* _CHALLENGE A_: Reproduce the part of the listing below that starts with the line containing "You are a computer-use agent. This" and runs through the end of the listing, including both ends, and omit the pictures.

* _READING PASSAGE_:

As the Hazelwood inquiry shows, efforts to tame this new species include presenting the problem as one with preventable causes. As Erikson explains, there is always a moral to be drawn, always some blame to be assigned, always a story to be told.
But the real story of Hazelwood is much bigger than the one told in the 450-odd pages of the commission’s report. The mine is not just the setting for the story; it is its lead character, protagonist, and victim.
The power of the mine in the story is illustrated by the way it reframes the value of native trees in the landscape. Over numerous pages, the report describes eucalypts within a wind’s breath of the mine as a future risk to it. The rationale is that they are flammable and, if alight, may release embers that subsequently reach and ignite the mine.
In this way, the report not only normalises the unquestioned ongoing importance of the mine, but also places the trees at risk by raising the possibility of their removal in the name of disaster risk reduction. The mine and its vulnerability to fire cast another haze over the landscape: a risk haze that darkens our view of otherwise positive elements such as trees.
Native trees being benighted on account of posing a distant risk to a large polluting coal mine is deeply ironic. Not only are such trees part of the original vegetation of the land, they are flammable because fire is a natural part of the Australian landscape. But now it is fossil fuel combustion that is naturalised, while bushfire has been perverted by climate change.
The hole in the story
And so we come to the other gaping hole (besides the mine itself) in the inquiry’s version of the story: climate change. It’s difficult to avoid the suspicion that the report’s silence on climate change is political. If so, it wouldn’t be a surprise, but it would be damaging.
The increasing frequency of extreme fire weather is mentioned in the report, but climate is not. So the fact that such “extreme” days are emerging on the back of increasing aridity, droughts and water shortages is omitted, which in turn allows water-intensive fire prevention and firefighting plans to be presented as rational.

* _DATASET EXCERPTS_:
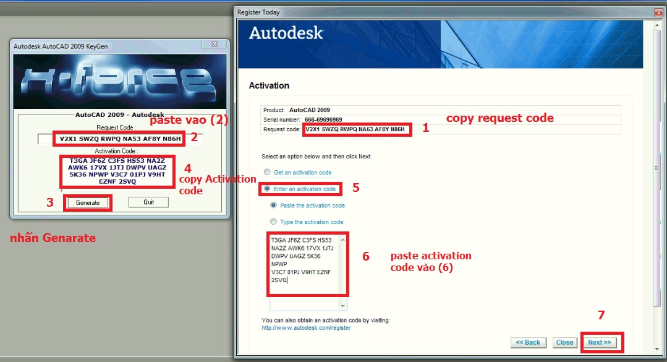Screen dimensions: 667x362
Task: Click the Generate button in the keygen
Action: (x=87, y=202)

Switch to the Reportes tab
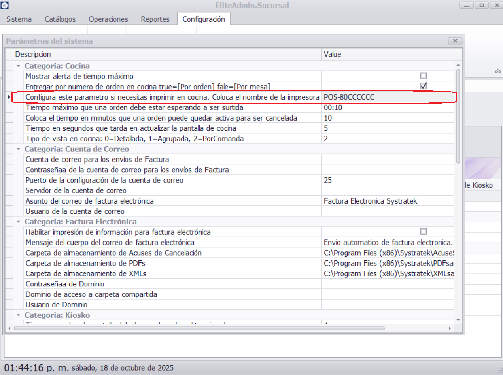point(155,19)
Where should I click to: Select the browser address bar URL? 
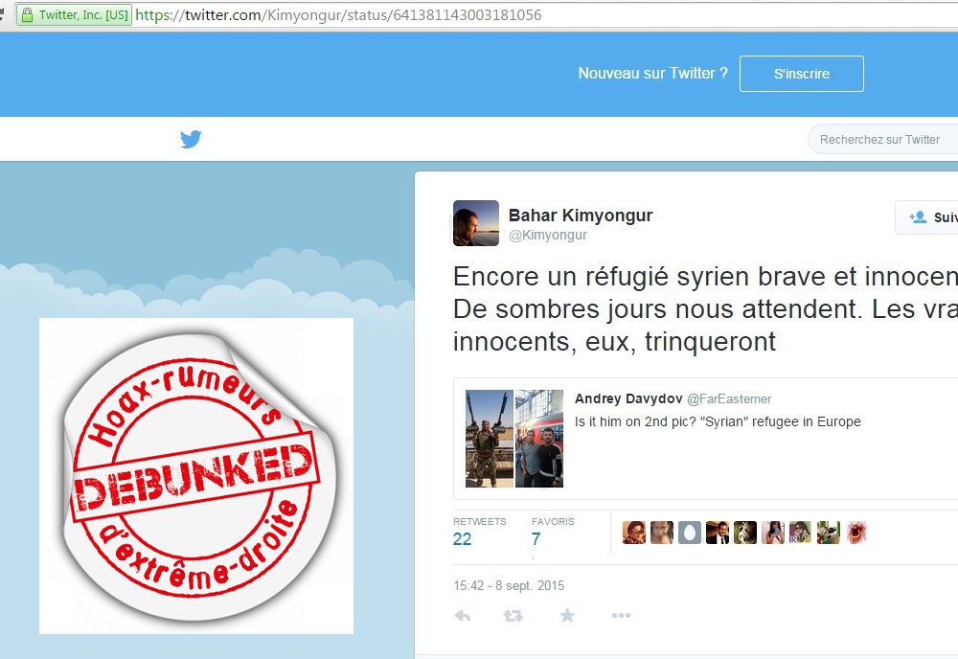coord(338,14)
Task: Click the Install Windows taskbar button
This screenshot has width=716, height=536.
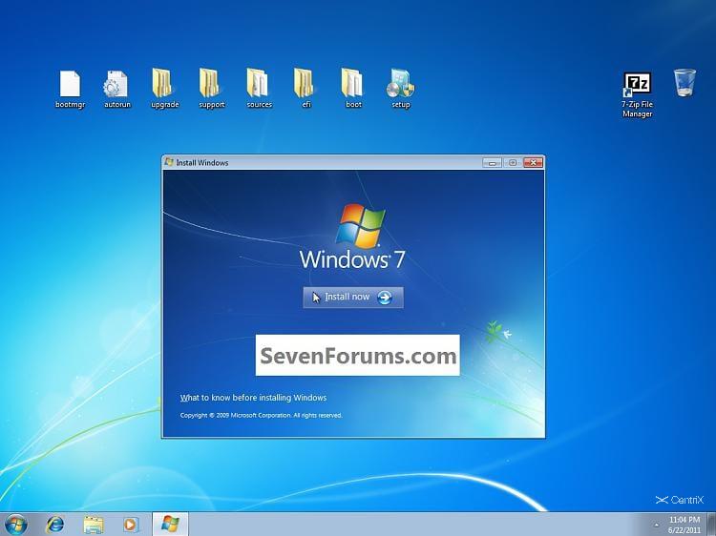Action: pyautogui.click(x=171, y=525)
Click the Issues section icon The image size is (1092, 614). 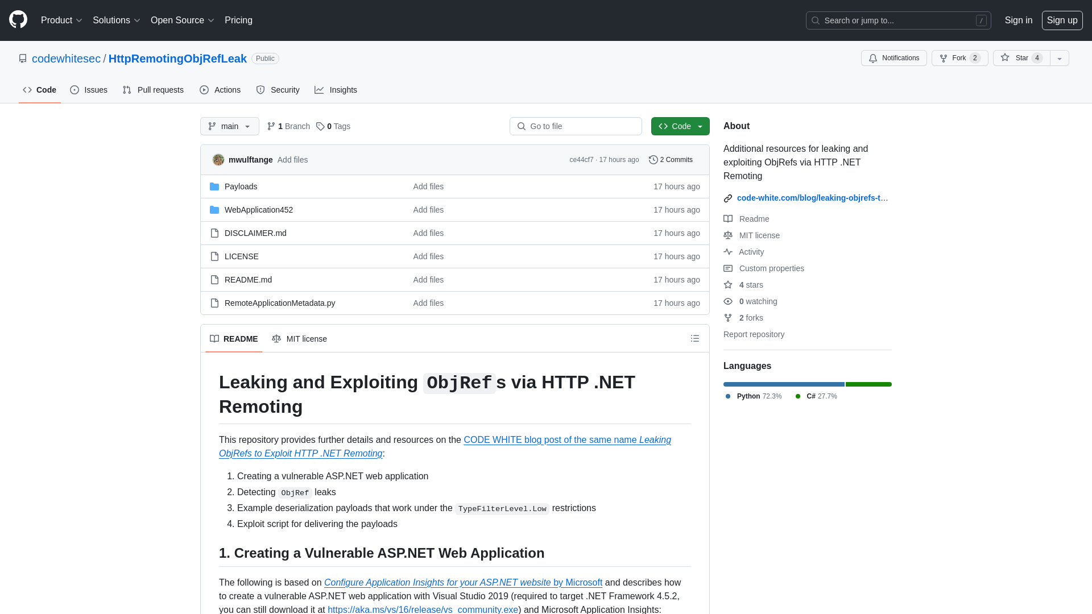75,89
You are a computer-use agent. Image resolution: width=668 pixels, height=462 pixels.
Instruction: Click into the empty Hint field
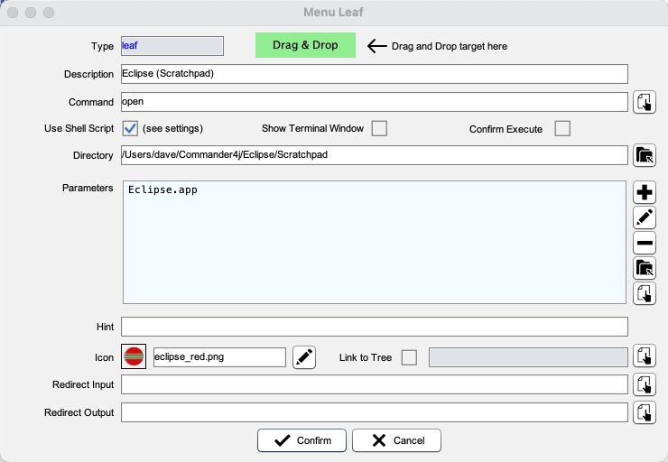pos(374,327)
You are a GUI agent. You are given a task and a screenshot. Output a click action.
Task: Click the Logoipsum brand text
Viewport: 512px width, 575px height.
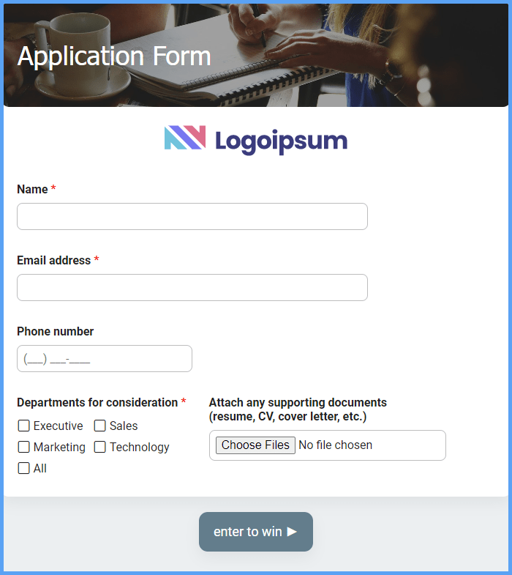pos(282,141)
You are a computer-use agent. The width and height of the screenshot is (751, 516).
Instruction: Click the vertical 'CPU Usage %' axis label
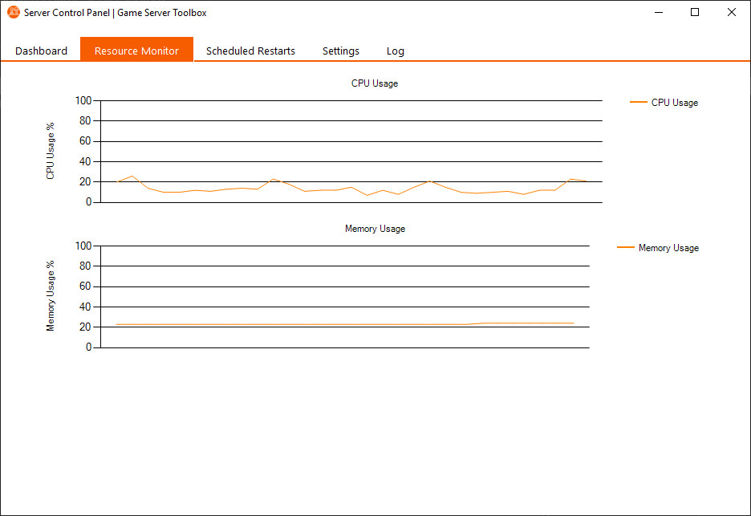51,151
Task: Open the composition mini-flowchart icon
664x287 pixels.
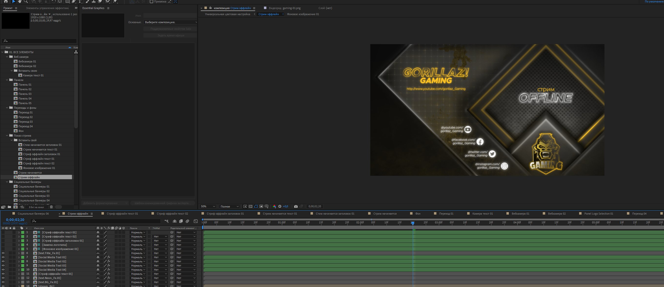Action: [x=167, y=221]
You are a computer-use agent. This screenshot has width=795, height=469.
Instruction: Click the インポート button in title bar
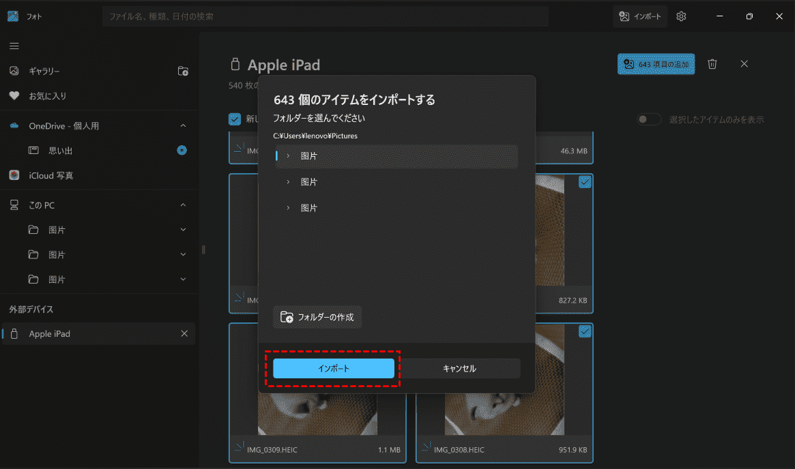[639, 16]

* _CHALLENGE B_: Continue the commentary on the Hazelwood mine fire inquiry above, starting after its last sentence.

* _WRITTEN ANSWER A_:
You are a computer-use agent. This screenshot has width=795, height=469.
Instruction: Click the インポート button in title bar
[639, 16]

* _WRITTEN ANSWER B_:
Carbon is also mentioned in the report, but only in relation to the localised and short-term issue of carbon monoxide. The megatonnes of carbon dioxide released into the atmosphere during the 45 days of the fire, which will go on to threaten the health of people everywhere, are ignored.
Allowing climate change into the story lets in a dense cloud of other issues. It radically extends our sense of which communities have been affected by the fire. It forces the story out of its neat linear sequence and into a dizzying spiral of feedbacks.
Above all, the Hazelwood mine fire is a feedback effect of climate change. The mine itself has become the scene of a head-on collision between the status quo and the need to adapt.
A double disaster
Erikson warned that those directly exposed to human-induced disasters such as the Hazelwood fire often experience a loss of sense and meaning. This experience of an altered, disordered world can transform an initial disaster into a double one. Already, the quality of life of those living in mining regions is depressed daily by the mines, which harm the environment, damage health, and entrench socioeconomic disadvantage. To quote John Lennon and Harry Nilsson, life can feel like “trying to shovel smoke with a pitchfork in the wind”.
In a sense, the Hazelwood mine fire and its subsequent inquiry represents a double disaster for all of us. Shaped by politics, the inquiry’s efforts to frame the fire as an emergency event similar to any other misses the point: that brown coal presents huge dangers no matter how we govern it. We have to stop hiding this new species of trouble in our midst.